ABOUT THIS EXERCISE. Below are some records. Return exactly the lines from the one containing "Click the Test Connection button" through the one containing "Task: Open the Lettere", both included, and only those.

DATA FOR THE TASK.

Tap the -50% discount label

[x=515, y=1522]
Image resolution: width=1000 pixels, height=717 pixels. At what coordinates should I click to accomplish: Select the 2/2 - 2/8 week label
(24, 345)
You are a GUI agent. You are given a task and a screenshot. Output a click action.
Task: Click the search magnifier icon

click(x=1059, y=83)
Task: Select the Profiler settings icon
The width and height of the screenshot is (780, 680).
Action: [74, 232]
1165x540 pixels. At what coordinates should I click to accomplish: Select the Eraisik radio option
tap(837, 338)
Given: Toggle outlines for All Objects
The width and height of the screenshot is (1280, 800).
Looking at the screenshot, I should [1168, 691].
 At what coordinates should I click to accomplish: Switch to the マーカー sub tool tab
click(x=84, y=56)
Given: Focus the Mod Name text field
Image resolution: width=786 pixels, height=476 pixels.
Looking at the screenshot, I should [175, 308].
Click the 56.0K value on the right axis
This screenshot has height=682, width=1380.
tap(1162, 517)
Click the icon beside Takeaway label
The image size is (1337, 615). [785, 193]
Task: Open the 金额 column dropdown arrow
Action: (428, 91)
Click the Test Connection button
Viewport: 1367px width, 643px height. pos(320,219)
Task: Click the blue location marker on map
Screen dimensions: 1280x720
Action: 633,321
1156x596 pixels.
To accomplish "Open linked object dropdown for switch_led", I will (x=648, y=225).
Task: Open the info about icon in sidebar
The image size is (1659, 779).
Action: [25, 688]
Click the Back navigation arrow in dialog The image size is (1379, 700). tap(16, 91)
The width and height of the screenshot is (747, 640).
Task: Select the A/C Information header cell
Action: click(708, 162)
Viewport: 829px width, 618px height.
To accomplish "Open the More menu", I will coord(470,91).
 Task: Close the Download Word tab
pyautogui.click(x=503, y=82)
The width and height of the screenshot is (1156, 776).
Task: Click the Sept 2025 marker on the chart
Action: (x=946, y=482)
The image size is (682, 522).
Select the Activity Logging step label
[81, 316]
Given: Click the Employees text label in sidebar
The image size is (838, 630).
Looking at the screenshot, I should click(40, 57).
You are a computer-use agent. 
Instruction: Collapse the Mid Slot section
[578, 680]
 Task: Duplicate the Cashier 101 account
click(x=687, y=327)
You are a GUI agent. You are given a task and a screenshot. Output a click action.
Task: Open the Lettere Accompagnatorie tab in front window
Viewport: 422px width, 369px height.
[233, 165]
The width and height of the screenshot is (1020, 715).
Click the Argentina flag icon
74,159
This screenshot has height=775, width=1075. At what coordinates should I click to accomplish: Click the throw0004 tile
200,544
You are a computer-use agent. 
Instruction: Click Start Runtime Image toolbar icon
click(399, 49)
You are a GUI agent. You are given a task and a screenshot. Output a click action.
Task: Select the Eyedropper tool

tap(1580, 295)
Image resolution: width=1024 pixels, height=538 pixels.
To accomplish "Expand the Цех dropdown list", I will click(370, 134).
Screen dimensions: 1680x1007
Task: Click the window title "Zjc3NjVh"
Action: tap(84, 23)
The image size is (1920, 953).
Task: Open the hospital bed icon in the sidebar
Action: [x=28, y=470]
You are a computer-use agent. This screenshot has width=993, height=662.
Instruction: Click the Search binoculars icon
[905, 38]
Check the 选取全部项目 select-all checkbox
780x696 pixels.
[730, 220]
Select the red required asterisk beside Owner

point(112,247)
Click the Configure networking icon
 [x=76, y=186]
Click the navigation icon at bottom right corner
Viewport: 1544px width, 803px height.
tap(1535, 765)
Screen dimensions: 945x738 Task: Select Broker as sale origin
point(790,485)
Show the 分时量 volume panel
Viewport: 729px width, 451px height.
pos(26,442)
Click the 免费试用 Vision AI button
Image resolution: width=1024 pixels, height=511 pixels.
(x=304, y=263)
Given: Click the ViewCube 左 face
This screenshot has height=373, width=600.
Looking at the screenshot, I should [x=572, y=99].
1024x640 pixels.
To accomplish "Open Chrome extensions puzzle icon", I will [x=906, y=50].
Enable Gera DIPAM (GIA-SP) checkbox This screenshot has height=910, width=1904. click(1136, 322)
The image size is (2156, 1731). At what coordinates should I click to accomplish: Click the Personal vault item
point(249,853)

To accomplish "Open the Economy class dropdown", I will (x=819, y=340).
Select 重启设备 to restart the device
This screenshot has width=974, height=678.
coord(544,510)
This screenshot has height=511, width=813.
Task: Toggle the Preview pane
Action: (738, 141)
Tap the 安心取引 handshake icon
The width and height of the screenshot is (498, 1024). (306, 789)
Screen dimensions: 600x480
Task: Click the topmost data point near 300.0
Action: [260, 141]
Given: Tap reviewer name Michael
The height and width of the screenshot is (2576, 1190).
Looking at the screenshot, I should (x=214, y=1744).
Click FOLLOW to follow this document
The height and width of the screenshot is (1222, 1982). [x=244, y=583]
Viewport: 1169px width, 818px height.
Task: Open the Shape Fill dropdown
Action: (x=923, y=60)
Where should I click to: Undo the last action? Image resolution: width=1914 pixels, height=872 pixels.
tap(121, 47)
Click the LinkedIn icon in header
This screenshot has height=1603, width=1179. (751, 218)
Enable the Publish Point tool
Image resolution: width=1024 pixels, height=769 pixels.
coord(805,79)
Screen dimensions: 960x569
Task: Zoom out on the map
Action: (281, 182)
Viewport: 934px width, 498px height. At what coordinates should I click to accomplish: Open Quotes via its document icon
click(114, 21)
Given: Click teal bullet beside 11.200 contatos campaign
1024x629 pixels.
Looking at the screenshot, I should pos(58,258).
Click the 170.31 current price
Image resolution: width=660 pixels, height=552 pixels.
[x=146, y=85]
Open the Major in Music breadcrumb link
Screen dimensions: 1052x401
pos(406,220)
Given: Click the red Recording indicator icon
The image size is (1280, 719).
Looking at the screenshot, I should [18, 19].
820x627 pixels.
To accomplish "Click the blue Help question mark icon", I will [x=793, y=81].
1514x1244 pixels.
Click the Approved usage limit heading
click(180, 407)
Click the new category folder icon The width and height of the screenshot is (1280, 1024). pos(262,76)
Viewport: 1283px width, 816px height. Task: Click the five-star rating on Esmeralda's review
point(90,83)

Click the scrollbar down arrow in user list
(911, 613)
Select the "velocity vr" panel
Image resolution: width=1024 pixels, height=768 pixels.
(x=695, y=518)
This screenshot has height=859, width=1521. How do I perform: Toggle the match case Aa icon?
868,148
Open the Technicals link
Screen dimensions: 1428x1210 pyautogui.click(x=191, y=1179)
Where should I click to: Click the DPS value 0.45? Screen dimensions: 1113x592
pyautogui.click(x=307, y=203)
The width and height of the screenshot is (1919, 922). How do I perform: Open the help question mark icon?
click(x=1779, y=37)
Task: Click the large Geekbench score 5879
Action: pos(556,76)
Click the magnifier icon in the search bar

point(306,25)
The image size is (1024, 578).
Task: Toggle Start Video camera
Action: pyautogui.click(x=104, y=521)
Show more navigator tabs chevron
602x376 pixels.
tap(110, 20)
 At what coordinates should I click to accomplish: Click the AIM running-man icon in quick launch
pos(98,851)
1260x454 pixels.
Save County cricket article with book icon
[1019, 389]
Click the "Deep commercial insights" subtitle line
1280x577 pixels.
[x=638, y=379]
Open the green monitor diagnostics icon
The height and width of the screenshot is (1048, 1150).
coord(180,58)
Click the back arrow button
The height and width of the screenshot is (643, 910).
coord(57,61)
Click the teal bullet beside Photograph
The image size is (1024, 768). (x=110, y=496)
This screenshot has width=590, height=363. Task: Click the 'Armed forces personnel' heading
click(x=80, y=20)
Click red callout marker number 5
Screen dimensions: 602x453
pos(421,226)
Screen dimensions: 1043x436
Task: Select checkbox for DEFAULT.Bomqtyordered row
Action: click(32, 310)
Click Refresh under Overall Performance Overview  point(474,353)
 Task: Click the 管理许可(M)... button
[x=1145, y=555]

OUTPUT.
Click the Test Connection button
Viewport: 1367px width, 643px height. pos(320,219)
Task: Click the blue location marker on map
Screen dimensions: 1280x720
Action: 633,321
1156x596 pixels.
To accomplish "Open linked object dropdown for switch_led", I will (x=648, y=225).
Task: Open the info about icon in sidebar
The image size is (1659, 779).
Action: [25, 688]
Click the Back navigation arrow in dialog The image size is (1379, 700). tap(16, 91)
The width and height of the screenshot is (747, 640).
Task: Select the A/C Information header cell
Action: click(708, 162)
Viewport: 829px width, 618px height.
To accomplish "Open the More menu", I will coord(470,91).
 Task: Close the Download Word tab
pyautogui.click(x=503, y=82)
The width and height of the screenshot is (1156, 776).
Task: Click the Sept 2025 marker on the chart
Action: (x=946, y=482)
The image size is (682, 522).
Select the Activity Logging step label
[81, 316]
Given: Click the Employees text label in sidebar
The image size is (838, 630).
Looking at the screenshot, I should click(40, 57).
You are a computer-use agent. 
Instruction: Collapse the Mid Slot section
[578, 680]
 Task: Duplicate the Cashier 101 account
click(x=687, y=327)
You are a GUI agent. You are given a task and a screenshot. Output a click action.
Task: Open the Lettere Accompagnatorie tab in front window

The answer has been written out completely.